Saturday, June 21, 2008

At Least She's Honest

So a friend of mine lives in this mid to late twenties, preppy, cha-chi apartment complex that I call "the breeding grounds." All of 3 years ago you could find a place to park, but as these 20 somethings started meeting other 20 somethings, the parking lot gets fuller and fuller. Then little ones started sprouting out. And now it's impossible to find a parking spot.

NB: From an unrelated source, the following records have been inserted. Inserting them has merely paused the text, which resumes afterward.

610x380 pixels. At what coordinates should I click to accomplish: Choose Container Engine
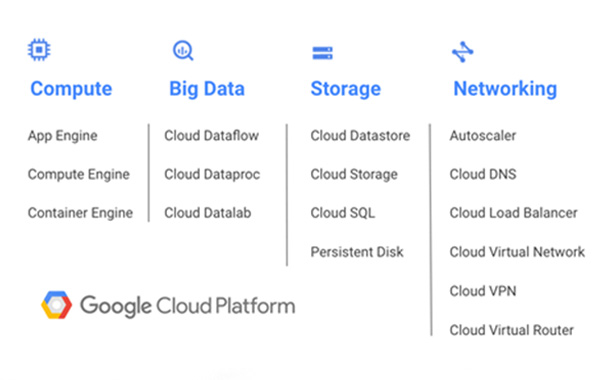(81, 213)
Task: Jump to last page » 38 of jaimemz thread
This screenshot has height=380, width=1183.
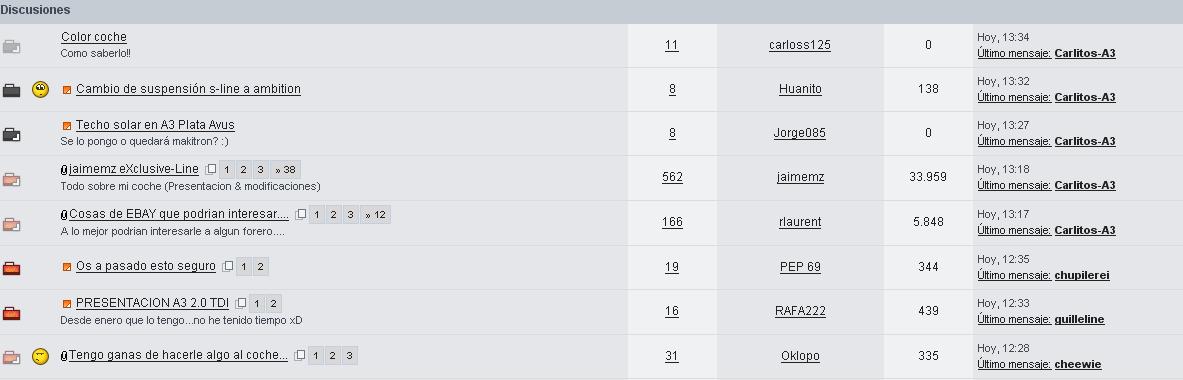Action: pos(284,170)
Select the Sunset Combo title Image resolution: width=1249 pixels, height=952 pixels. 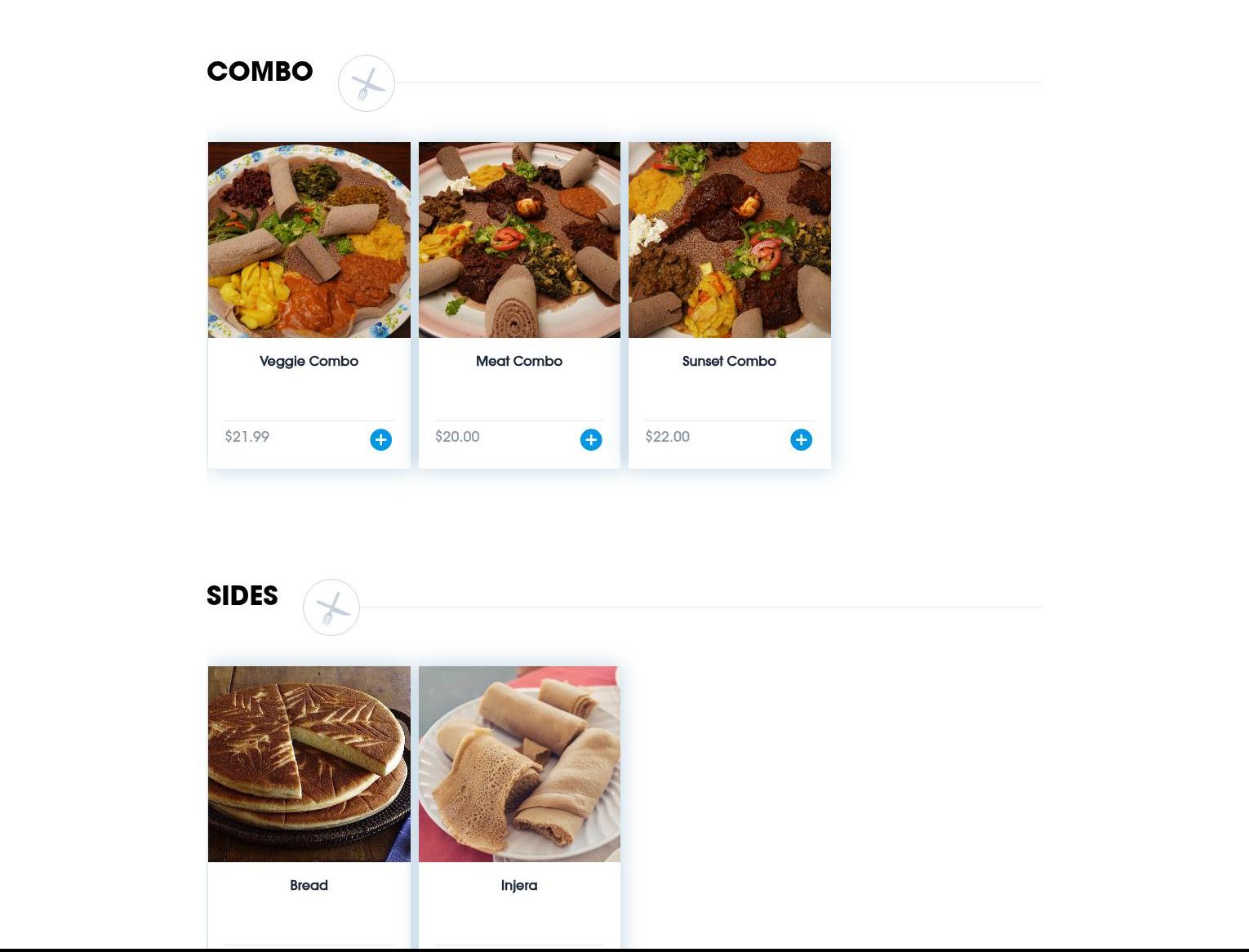pyautogui.click(x=729, y=361)
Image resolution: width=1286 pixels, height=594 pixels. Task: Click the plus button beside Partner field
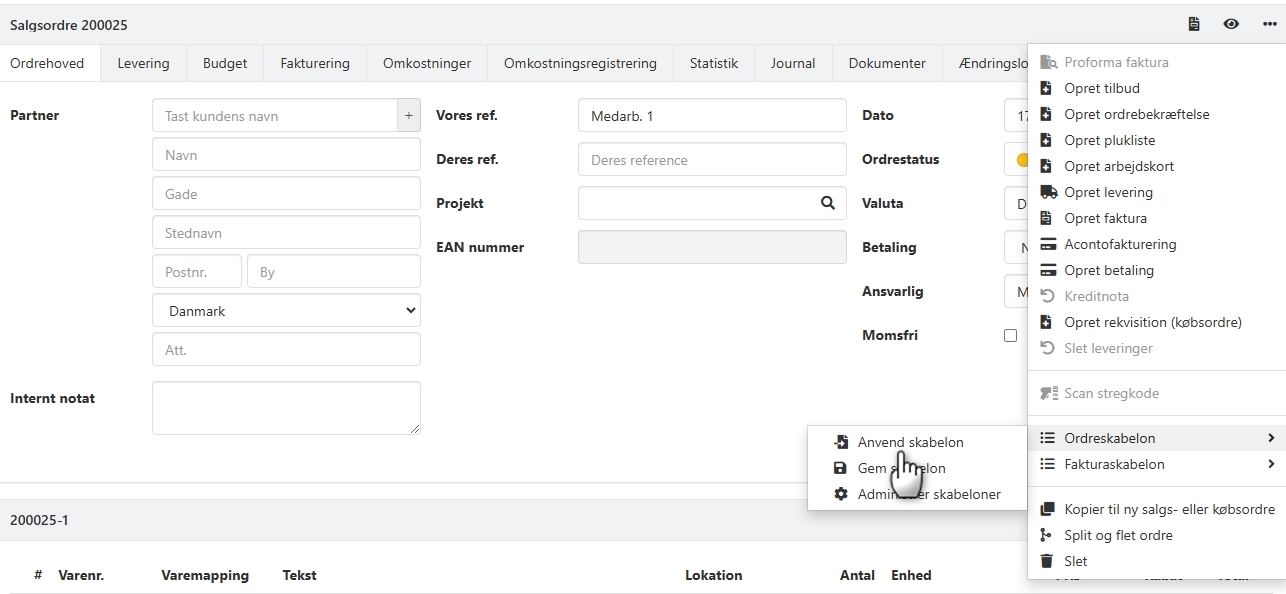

To accommodate this demographic increase in the number of parents, the apartment management purchases a subscription to "Parent" magazine and leaves a couple free issues in the atrium. I'm not a parent, not do I care much for children, but I occasionally pick a copy up and peruse. And I do believe there is a Blogging God out there, because I grab this morning's latest issue, opened it up and BAAM!!! The Blogging God (who I shall name Morty) forced the magazine to open to something I've always suspected and was outright scary;



Now, like I said before, I shall never have kids. I've spoken about the rates of return you can realize on a vasectomy, but just how it's so defeatist that "oh, yeah, you pretty much give up your life and couldn't care less about your spouse. Your spouse is just there to make the kid happen, and then after that he/she is more of an annoyance. Sex is a chore and a bore. But, you know, that's life and this sad existence is all worth it because you have a kid." Or "there only is so much love to go around" as if love is in a limited quantity.

B as in B.

S as in S.

If this is a prevalent mentality in society today, then to hell with having kids. Aside from not having a kid be one of the smartest moves you can do financially, this psychological mentality that we're just drones to spit out children and then ignore your spouse means there's a cost to kids beyond finances and it's your life, your soul, your sentientness.

This also goes a long way in explaining when I'm at Target or Best Buy, buying GTAIV, Metal Gear Solid 4, or Army of 2, and I see a mom with her screaming child/children why her face is very somber looking, very depressed and very defeated, drawn out, broken. Lifeless and listless. And why I'm relatively happy knowing I'm going home to play a video game and my only major chore is to clean the toilet and water the garden.

To all the single and kidless economists out there, aspiring, junior, deputy, official or otherwise, go buy yourself and drink and toast one to yourself. Life could be a lot more lifeless.